» What the exercise asks:
Copy out every line of the material below without changing anything.

» Entries on finding words and elements:
-- begin --

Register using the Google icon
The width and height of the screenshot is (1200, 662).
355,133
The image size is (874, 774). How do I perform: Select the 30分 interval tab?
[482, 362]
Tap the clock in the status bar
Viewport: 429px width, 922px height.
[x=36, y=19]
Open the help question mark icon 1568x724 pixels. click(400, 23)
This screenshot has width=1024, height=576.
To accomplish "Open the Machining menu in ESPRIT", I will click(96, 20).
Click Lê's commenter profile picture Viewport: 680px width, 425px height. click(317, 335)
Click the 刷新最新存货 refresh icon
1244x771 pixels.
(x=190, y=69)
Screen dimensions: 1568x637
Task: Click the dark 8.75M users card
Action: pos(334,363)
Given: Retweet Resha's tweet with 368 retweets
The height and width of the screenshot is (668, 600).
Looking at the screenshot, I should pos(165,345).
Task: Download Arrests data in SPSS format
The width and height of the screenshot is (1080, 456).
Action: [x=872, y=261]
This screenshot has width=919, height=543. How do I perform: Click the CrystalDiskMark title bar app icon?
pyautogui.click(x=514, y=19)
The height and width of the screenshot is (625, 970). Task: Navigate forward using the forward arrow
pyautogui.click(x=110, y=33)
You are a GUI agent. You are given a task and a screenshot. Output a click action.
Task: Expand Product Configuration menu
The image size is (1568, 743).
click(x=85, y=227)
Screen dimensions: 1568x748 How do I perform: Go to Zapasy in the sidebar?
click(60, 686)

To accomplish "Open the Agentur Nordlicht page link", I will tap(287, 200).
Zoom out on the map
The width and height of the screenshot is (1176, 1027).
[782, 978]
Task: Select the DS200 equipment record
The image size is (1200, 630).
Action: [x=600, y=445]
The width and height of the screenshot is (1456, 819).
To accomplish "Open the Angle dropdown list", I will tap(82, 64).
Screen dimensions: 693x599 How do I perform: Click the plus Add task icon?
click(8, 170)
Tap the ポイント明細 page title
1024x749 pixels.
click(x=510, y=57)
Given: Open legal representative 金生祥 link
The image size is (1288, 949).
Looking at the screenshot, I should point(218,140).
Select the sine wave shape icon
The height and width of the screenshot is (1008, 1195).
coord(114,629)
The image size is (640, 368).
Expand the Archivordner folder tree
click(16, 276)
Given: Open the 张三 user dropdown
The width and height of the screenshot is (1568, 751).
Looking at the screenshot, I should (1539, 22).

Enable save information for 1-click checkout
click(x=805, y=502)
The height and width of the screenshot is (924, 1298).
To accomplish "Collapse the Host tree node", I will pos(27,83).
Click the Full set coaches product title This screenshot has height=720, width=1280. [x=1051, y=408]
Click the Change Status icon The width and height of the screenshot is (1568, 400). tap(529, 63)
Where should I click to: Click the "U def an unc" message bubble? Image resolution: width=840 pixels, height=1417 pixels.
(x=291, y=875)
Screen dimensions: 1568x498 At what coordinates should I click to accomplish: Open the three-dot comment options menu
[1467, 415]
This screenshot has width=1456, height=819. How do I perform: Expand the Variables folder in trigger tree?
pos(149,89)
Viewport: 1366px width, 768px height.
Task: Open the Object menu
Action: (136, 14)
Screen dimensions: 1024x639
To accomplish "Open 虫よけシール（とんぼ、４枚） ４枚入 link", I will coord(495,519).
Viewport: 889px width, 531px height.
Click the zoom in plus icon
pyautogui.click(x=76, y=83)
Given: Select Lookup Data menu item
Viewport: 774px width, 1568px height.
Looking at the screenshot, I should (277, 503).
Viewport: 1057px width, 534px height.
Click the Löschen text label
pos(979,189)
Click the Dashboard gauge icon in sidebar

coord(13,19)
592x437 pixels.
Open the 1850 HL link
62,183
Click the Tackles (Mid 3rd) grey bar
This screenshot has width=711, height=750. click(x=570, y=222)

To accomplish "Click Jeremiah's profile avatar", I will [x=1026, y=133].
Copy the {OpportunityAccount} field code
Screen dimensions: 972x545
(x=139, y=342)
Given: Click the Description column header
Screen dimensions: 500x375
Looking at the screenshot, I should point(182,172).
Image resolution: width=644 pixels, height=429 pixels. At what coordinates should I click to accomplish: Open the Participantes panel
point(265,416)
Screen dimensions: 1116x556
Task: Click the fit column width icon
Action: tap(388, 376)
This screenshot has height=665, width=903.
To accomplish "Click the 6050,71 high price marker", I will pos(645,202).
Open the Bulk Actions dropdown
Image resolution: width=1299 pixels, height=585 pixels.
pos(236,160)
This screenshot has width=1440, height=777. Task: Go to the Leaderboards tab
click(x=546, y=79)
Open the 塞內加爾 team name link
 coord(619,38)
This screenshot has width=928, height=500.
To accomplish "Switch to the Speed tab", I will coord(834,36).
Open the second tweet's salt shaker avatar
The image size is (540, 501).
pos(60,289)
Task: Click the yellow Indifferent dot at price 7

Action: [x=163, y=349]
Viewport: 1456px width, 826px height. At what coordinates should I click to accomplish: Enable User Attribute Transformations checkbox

-- end --

» Written response:
Register using the Google icon
The width and height of the screenshot is (1200, 662).
355,133
The image size is (874, 774). How do I perform: Select the 30分 interval tab?
[482, 362]
Tap the clock in the status bar
Viewport: 429px width, 922px height.
[x=36, y=19]
Open the help question mark icon 1568x724 pixels. click(400, 23)
This screenshot has width=1024, height=576.
To accomplish "Open the Machining menu in ESPRIT", I will click(96, 20).
Click Lê's commenter profile picture Viewport: 680px width, 425px height. click(317, 335)
Click the 刷新最新存货 refresh icon
1244x771 pixels.
(x=190, y=69)
Screen dimensions: 1568x637
Task: Click the dark 8.75M users card
Action: pos(334,363)
Given: Retweet Resha's tweet with 368 retweets
The height and width of the screenshot is (668, 600).
Looking at the screenshot, I should pos(165,345).
Task: Download Arrests data in SPSS format
The width and height of the screenshot is (1080, 456).
Action: [x=872, y=261]
This screenshot has width=919, height=543. How do I perform: Click the CrystalDiskMark title bar app icon?
pyautogui.click(x=514, y=19)
The height and width of the screenshot is (625, 970). Task: Navigate forward using the forward arrow
pyautogui.click(x=110, y=33)
You are a GUI agent. You are given a task and a screenshot. Output a click action.
Task: Expand Product Configuration menu
The image size is (1568, 743).
click(x=85, y=227)
Screen dimensions: 1568x748 How do I perform: Go to Zapasy in the sidebar?
click(60, 686)

To accomplish "Open the Agentur Nordlicht page link", I will tap(287, 200).
Zoom out on the map
The width and height of the screenshot is (1176, 1027).
[782, 978]
Task: Select the DS200 equipment record
The image size is (1200, 630).
Action: [x=600, y=445]
The width and height of the screenshot is (1456, 819).
To accomplish "Open the Angle dropdown list", I will tap(82, 64).
Screen dimensions: 693x599 How do I perform: Click the plus Add task icon?
click(8, 170)
Tap the ポイント明細 page title
1024x749 pixels.
click(x=510, y=57)
Given: Open legal representative 金生祥 link
The image size is (1288, 949).
Looking at the screenshot, I should point(218,140).
Select the sine wave shape icon
The height and width of the screenshot is (1008, 1195).
coord(114,629)
The image size is (640, 368).
Expand the Archivordner folder tree
click(16, 276)
Given: Open the 张三 user dropdown
The width and height of the screenshot is (1568, 751).
Looking at the screenshot, I should (1539, 22).

Enable save information for 1-click checkout
click(x=805, y=502)
The height and width of the screenshot is (924, 1298).
To accomplish "Collapse the Host tree node", I will pos(27,83).
Click the Full set coaches product title This screenshot has height=720, width=1280. [x=1051, y=408]
Click the Change Status icon The width and height of the screenshot is (1568, 400). tap(529, 63)
Where should I click to: Click the "U def an unc" message bubble? Image resolution: width=840 pixels, height=1417 pixels.
(x=291, y=875)
Screen dimensions: 1568x498 At what coordinates should I click to accomplish: Open the three-dot comment options menu
[1467, 415]
This screenshot has width=1456, height=819. How do I perform: Expand the Variables folder in trigger tree?
pos(149,89)
Viewport: 1366px width, 768px height.
Task: Open the Object menu
Action: (136, 14)
Screen dimensions: 1024x639
To accomplish "Open 虫よけシール（とんぼ、４枚） ４枚入 link", I will coord(495,519).
Viewport: 889px width, 531px height.
Click the zoom in plus icon
pyautogui.click(x=76, y=83)
Given: Select Lookup Data menu item
Viewport: 774px width, 1568px height.
Looking at the screenshot, I should (277, 503).
Viewport: 1057px width, 534px height.
Click the Löschen text label
pos(979,189)
Click the Dashboard gauge icon in sidebar

coord(13,19)
592x437 pixels.
Open the 1850 HL link
62,183
Click the Tackles (Mid 3rd) grey bar
This screenshot has width=711, height=750. click(x=570, y=222)

To accomplish "Click Jeremiah's profile avatar", I will [x=1026, y=133].
Copy the {OpportunityAccount} field code
Screen dimensions: 972x545
(x=139, y=342)
Given: Click the Description column header
Screen dimensions: 500x375
Looking at the screenshot, I should point(182,172).
Image resolution: width=644 pixels, height=429 pixels. At what coordinates should I click to accomplish: Open the Participantes panel
point(265,416)
Screen dimensions: 1116x556
Task: Click the fit column width icon
Action: tap(388, 376)
This screenshot has height=665, width=903.
To accomplish "Click the 6050,71 high price marker", I will pos(645,202).
Open the Bulk Actions dropdown
Image resolution: width=1299 pixels, height=585 pixels.
pos(236,160)
This screenshot has width=1440, height=777. Task: Go to the Leaderboards tab
click(x=546, y=79)
Open the 塞內加爾 team name link
 coord(619,38)
This screenshot has width=928, height=500.
To accomplish "Switch to the Speed tab", I will coord(834,36).
Open the second tweet's salt shaker avatar
The image size is (540, 501).
pos(60,289)
Task: Click the yellow Indifferent dot at price 7

Action: [x=163, y=349]
Viewport: 1456px width, 826px height. At what coordinates should I click to accomplish: Enable User Attribute Transformations checkbox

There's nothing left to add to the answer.